• [WORK TO DO] Lay out the stretch of the material from the line containing "Type in the Add another Tweet field" through the end as a JSON list of strings, one string per line, with blank lines left out.

------ DATA FOR THIS TASK ------

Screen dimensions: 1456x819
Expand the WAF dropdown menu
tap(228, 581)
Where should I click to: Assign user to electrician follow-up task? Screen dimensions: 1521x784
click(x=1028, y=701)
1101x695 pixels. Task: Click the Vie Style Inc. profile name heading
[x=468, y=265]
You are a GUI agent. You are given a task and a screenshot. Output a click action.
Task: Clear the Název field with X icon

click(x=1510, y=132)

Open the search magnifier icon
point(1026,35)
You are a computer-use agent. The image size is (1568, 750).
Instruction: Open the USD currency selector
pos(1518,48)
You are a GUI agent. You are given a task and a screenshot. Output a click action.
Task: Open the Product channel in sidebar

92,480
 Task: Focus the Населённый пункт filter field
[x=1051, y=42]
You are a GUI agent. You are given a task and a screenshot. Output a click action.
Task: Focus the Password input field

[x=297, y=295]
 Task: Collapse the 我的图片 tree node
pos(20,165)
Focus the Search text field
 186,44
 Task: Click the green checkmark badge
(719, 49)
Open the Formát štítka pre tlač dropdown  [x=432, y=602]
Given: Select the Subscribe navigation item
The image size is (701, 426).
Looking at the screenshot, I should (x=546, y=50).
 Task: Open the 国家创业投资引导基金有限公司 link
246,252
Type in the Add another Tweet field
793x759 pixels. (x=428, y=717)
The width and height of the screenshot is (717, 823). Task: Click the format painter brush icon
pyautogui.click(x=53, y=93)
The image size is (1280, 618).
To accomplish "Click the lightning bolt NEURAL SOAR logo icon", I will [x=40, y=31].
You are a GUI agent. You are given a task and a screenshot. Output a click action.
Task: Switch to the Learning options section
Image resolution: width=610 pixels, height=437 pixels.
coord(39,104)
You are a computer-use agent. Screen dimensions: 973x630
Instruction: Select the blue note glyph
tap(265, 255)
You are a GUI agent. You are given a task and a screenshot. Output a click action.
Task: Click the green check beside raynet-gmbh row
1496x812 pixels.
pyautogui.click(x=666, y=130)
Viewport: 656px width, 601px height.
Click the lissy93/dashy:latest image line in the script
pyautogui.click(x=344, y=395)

------

• [EXERCISE ANSWER]
[
  "Type in the Add another Tweet field",
  "793x759 pixels. (x=428, y=717)",
  "The width and height of the screenshot is (717, 823). Task: Click the format painter brush icon",
  "pyautogui.click(x=53, y=93)",
  "The image size is (1280, 618).",
  "To accomplish \"Click the lightning bolt NEURAL SOAR logo icon\", I will [x=40, y=31].",
  "You are a GUI agent. You are given a task and a screenshot. Output a click action.",
  "Task: Switch to the Learning options section",
  "Image resolution: width=610 pixels, height=437 pixels.",
  "coord(39,104)",
  "You are a computer-use agent. Screen dimensions: 973x630",
  "Instruction: Select the blue note glyph",
  "tap(265, 255)",
  "You are a GUI agent. You are given a task and a screenshot. Output a click action.",
  "Task: Click the green check beside raynet-gmbh row",
  "1496x812 pixels.",
  "pyautogui.click(x=666, y=130)",
  "Viewport: 656px width, 601px height.",
  "Click the lissy93/dashy:latest image line in the script",
  "pyautogui.click(x=344, y=395)"
]